東レは1/31、「当社樹脂製品における第三者認証登録に関する不適切行為および有識者調査委員会の設置について」を公表しました。 Underwriters Laboratories の認証登録に関して、不正を行っていたというものです。

UL認証不正

当ブログでもこれまでにUL認証不正を取り上げてきました。東洋紡や京セラ、三菱電機など、我が国の超優良企業が認証不正を働いてきました。そして今回は東レです。

東レ

合成繊維の国内最大手で、炭素繊維は世界トップシェア。衣料用・産業用の各種繊維のほか、炭素繊維、合成樹脂、IT関連材料、医薬品まで幅広く展開する東証1部上場企業です。今さらやねぇ。知らん人いないと思いますが。

認証不正の概要

ULが定めている、樹脂の難燃性能を示すUL94の規格に関し、一部の品種でULが実施する認証試験で指定されたグレードと異なる、試験合格用のサンプルを作成し、提出していたことが発覚しました。

また、認証登録された品種の一部で、登録時の組成と異なるものを製造・販売していました。家電製品や自動車などに使われている樹脂製品らしいです。

昨年、上記のような企業数社がUL認証不正を公表してきたにもかかわらず、東レが自社における認証不正を認識したのは、昨年12月下旬のことだといいます。この時行った社内アンケートで明らかになったと。後手に回りましたね。

同日付で有識者調査委員会の設置を決定し、さらなる徹底的な調査と原因究明を実施。併せて、東レグループ全体にわたるUL認証に関する調査も行うとしています。ほぉ、この事件を受けて、株価は10%以上下落しましたね。

神東塗料 認証不正(その3)

神東塗料が水道管用の合成樹脂塗料の認証を不正に取得していた件。同社からの新たな開示はありませんが、経団連や日本水道協会からは反応や情報アップデートが継続しています。ここまでに出てきたお話を整理しておきます。

経団連

経団連の会長は1/24、定例記者会見で、「神東塗料が合成樹脂塗料の認証を不正取得していた問題に関して、非常に遺憾に思う」とコメントしました。経団連の会長が個別企業の不正に関して言及するとは。と思ったんですが、現会長は住友化学の会長だったんですね。住友化学は神東塗料の筆頭株主なもんで、、、なるほどそういうことね。

日本水道協会

日本水道協会はかなり頻繁に情報発信しています。1/16以降、認証品の出荷停止等が徐々に解除されてきています。直近の情報は1/28時点で既に「第8報」まで発信されています。事の重要性に配慮した迅速な対応が取られているようですね。
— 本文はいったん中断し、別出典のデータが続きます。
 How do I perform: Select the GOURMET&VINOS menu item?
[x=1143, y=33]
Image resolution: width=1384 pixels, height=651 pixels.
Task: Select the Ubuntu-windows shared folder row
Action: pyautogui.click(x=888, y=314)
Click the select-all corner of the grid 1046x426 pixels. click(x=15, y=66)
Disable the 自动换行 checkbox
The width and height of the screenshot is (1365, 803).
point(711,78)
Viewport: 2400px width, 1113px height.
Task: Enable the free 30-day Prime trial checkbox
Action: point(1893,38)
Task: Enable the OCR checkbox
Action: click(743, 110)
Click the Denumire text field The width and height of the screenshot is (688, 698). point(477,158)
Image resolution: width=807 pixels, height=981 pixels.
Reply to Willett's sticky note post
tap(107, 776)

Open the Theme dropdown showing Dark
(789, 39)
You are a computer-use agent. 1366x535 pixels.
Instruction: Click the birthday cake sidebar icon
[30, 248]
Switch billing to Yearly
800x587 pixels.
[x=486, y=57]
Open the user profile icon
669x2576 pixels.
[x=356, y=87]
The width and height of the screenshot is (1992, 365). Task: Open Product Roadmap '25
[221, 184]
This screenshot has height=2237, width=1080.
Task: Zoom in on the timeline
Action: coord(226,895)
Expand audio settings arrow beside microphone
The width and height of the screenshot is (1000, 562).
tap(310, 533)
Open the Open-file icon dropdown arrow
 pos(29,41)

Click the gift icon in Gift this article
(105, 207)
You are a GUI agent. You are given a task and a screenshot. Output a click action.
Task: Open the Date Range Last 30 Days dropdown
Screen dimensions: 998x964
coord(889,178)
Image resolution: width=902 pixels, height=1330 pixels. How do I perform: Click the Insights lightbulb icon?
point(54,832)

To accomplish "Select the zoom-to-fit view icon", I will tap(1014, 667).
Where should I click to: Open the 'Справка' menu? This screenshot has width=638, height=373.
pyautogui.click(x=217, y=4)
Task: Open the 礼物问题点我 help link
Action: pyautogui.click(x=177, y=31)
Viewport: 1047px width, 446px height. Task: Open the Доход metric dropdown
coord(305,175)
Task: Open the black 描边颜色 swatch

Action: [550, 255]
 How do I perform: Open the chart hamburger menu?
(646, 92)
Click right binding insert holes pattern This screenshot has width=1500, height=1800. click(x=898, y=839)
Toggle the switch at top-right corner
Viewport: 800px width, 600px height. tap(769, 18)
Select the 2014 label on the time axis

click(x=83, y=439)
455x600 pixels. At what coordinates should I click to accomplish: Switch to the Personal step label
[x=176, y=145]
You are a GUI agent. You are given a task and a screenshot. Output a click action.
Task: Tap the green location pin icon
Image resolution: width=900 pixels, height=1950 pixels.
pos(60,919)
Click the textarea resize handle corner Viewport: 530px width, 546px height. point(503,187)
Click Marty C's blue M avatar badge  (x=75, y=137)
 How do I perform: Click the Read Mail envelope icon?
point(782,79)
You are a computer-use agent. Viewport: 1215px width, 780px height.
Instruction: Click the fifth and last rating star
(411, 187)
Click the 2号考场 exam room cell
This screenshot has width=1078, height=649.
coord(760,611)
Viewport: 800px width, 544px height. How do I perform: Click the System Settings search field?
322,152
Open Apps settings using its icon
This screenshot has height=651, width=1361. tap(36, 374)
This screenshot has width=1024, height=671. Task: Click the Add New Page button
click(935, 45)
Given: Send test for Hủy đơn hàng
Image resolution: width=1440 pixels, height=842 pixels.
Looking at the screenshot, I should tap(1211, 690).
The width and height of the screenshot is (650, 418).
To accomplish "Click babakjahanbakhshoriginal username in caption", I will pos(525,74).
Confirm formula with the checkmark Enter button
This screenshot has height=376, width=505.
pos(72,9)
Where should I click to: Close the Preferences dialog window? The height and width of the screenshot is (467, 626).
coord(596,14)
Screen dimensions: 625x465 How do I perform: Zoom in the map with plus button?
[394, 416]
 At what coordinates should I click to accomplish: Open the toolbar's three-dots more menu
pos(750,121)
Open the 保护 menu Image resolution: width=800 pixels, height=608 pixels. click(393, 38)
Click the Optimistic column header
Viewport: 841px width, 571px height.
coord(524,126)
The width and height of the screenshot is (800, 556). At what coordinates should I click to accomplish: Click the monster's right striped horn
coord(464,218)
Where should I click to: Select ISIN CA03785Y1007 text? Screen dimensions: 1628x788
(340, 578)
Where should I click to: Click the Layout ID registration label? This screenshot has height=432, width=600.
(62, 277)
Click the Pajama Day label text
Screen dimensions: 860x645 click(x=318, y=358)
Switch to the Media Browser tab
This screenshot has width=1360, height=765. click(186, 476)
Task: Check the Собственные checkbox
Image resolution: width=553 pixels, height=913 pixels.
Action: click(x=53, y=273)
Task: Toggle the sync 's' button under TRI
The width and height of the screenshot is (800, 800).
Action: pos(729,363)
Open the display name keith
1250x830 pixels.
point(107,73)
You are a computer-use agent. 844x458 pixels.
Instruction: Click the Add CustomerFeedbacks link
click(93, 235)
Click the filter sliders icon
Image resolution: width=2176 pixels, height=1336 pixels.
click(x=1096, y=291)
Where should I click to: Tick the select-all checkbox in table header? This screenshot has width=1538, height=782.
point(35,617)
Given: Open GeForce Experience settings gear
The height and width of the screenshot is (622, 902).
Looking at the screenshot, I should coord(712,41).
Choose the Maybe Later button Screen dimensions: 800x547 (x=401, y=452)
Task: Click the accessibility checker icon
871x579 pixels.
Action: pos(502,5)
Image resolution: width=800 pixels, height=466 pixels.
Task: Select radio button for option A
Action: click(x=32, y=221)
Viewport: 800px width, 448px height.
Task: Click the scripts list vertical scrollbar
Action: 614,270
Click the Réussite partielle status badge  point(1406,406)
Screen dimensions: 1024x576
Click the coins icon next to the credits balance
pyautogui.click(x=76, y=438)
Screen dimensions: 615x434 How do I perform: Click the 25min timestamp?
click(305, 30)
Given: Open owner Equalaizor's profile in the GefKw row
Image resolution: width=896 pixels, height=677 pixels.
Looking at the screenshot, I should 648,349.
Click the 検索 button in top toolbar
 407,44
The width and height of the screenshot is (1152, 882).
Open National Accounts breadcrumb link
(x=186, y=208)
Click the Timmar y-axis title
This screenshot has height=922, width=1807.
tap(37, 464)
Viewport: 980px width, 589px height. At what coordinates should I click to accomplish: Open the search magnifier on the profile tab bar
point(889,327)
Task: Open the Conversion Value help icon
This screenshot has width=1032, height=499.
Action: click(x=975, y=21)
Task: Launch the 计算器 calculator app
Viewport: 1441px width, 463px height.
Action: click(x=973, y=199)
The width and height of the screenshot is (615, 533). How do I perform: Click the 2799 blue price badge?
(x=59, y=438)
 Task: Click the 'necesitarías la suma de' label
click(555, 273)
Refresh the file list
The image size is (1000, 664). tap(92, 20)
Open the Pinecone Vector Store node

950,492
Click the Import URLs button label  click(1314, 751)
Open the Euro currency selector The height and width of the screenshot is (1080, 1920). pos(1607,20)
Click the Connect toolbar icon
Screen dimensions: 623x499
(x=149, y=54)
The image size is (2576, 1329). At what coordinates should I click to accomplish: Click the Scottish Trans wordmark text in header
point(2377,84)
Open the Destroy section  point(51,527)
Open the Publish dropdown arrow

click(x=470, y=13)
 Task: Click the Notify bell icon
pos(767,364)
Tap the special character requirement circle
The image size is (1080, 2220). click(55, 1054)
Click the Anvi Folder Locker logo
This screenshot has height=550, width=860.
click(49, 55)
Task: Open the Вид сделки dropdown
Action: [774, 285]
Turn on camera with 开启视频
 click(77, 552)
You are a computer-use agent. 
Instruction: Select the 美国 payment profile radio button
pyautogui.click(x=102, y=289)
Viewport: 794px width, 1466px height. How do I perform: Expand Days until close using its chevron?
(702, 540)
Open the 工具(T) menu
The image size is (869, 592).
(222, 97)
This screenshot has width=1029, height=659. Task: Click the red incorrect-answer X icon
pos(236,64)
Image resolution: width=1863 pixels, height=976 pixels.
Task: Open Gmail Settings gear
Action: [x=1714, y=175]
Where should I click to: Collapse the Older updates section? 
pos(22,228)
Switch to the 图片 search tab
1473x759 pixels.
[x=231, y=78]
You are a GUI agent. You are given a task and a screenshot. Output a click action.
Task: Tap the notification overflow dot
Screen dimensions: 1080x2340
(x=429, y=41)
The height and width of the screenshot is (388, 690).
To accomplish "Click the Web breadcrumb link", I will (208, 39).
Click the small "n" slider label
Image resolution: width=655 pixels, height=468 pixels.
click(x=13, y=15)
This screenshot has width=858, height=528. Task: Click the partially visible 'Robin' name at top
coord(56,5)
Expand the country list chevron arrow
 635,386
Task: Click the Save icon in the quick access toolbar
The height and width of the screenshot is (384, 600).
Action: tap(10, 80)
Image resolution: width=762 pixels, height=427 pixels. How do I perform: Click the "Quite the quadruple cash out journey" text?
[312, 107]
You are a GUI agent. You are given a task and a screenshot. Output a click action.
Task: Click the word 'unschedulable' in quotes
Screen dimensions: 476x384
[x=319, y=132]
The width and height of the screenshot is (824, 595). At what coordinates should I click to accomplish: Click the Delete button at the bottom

日本経済新聞によると、1/30、同協会が調査の対象を拡大することを明らかにしたと伝えています。これまで不正の疑いがある12製品の品質や水道水への影響について調査してきましたが、これとは別の12製品についても調査を拡大するということです。

不正の手口についても触れられていて、認証を取得するために協会に提出する塗料の試験片を、規格に沿わない方法で製造していました。

規格ではセ氏55~65度で24時間乾かすと定められているのに対し、80度で10日間乾燥させていたとのこと。さらに水で洗浄も。認証試験で合格するため、水に溶け出す成分がより少なくなるように不正な手順をとっていたということです。